• _REQUIREMENT_
Convert the listing into a JSON list of strings, one string per line with blank lines omitted. Begin at the line that contains "is (692, 799).", stop after the last line of the listing, and leave out the pictures.

• _PROVIDED DATA_
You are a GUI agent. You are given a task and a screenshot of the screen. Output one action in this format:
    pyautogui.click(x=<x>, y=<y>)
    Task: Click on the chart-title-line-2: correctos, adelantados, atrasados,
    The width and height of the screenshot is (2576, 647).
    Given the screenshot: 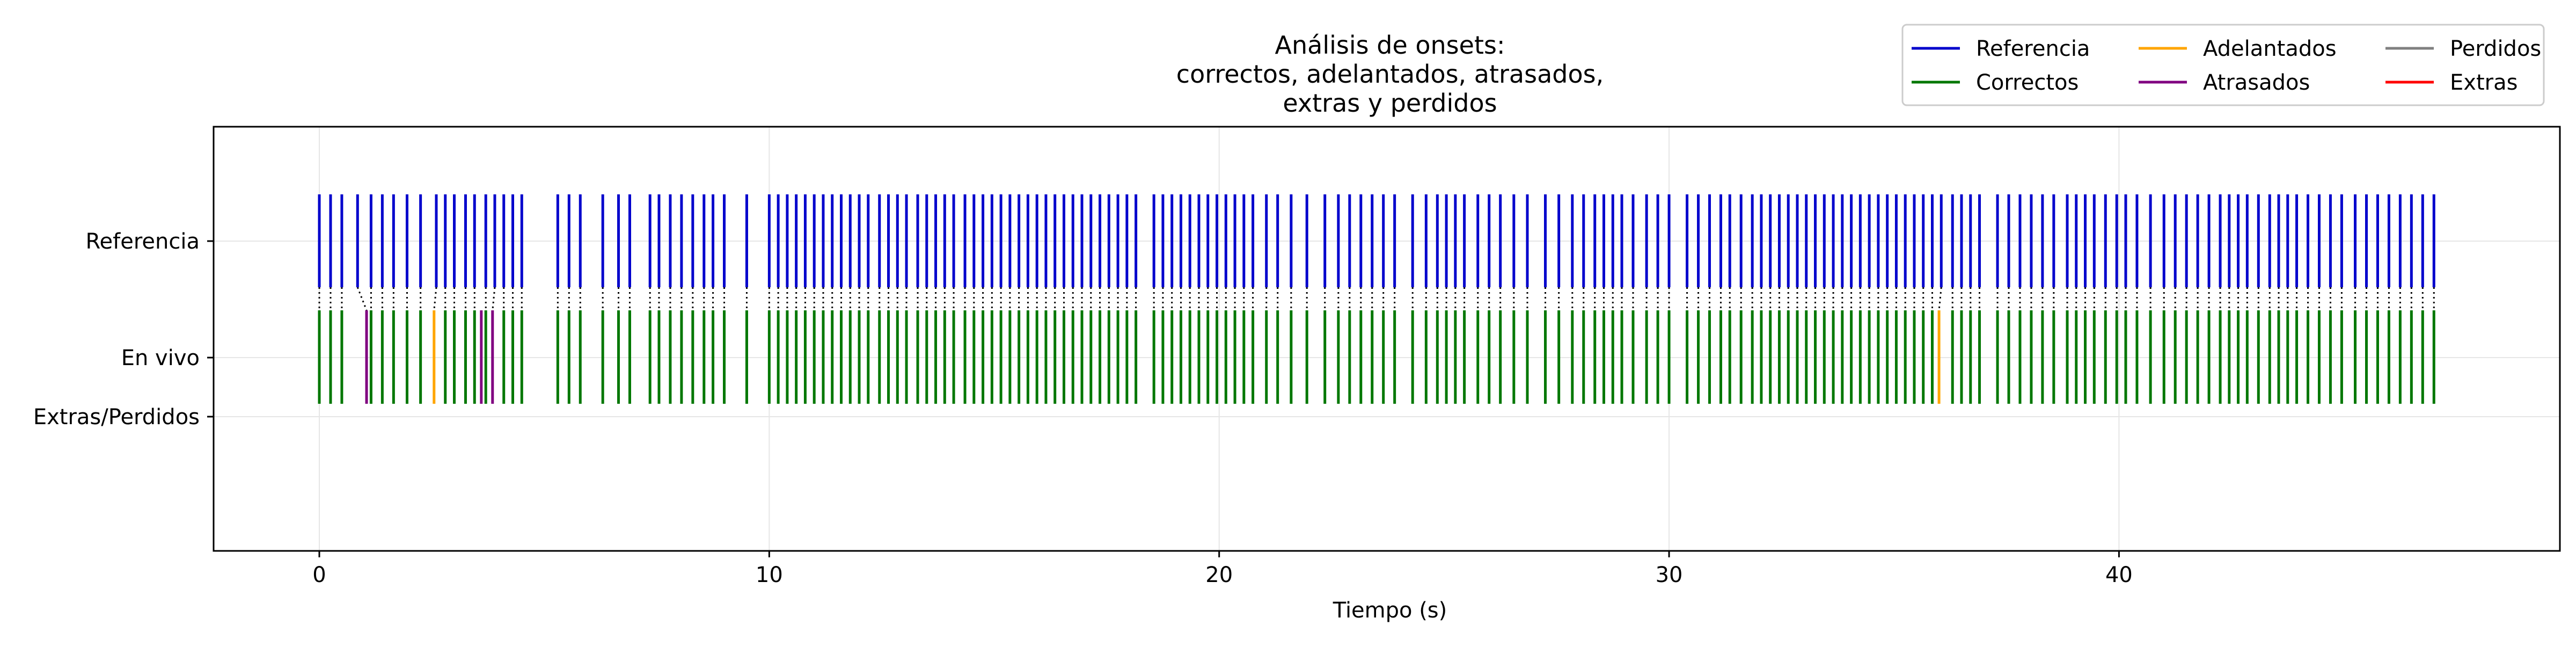 What is the action you would take?
    pyautogui.click(x=1390, y=74)
    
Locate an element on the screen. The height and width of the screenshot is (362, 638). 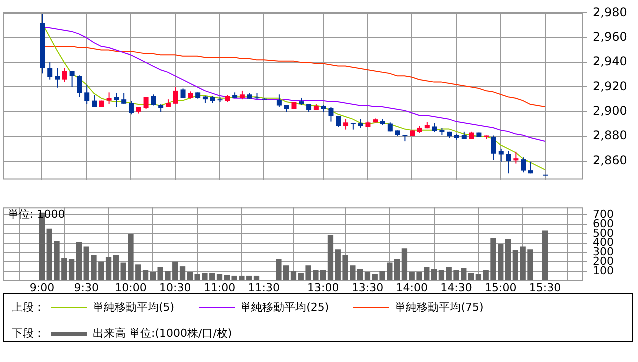
x-tick-label: 15:30 is located at coordinates (546, 288).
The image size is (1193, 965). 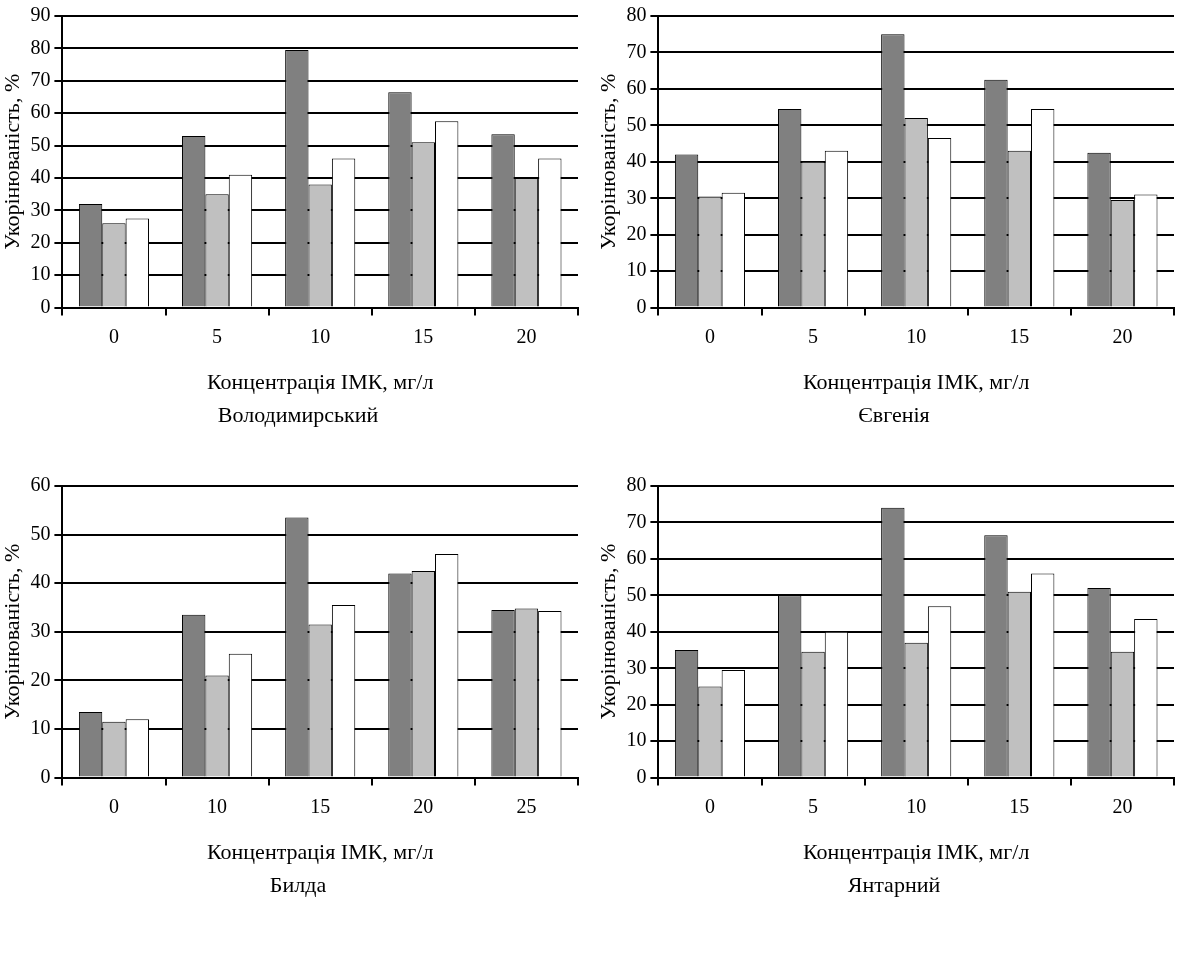 I want to click on y-tick-label: 90, so click(x=40, y=14).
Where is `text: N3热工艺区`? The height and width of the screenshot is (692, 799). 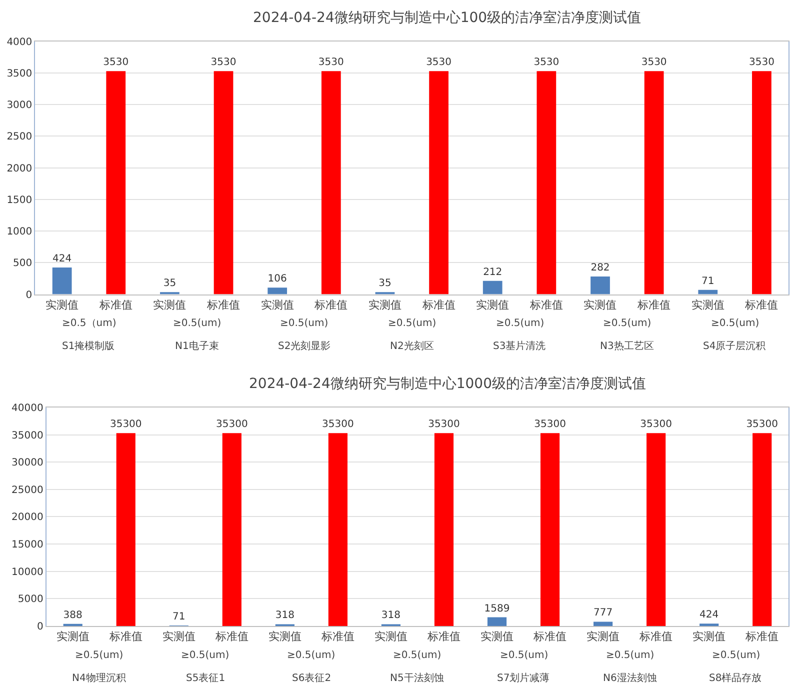
text: N3热工艺区 is located at coordinates (627, 346).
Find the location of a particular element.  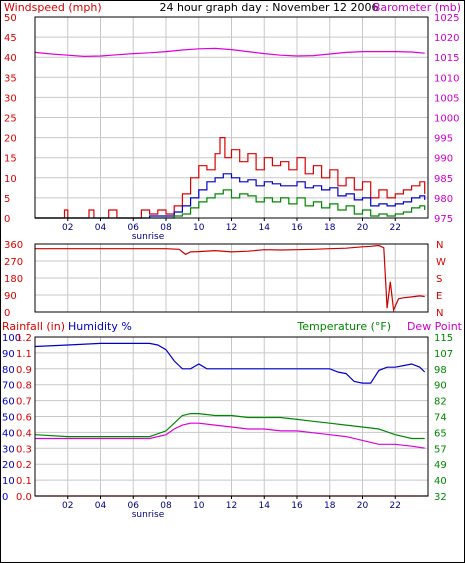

• _COMPLETED TASK_
[
  "Where is `text: N3热工艺区`? The height and width of the screenshot is (692, 799). ",
  "text: N3热工艺区 is located at coordinates (627, 346).",
  "Find the location of a particular element.  "
]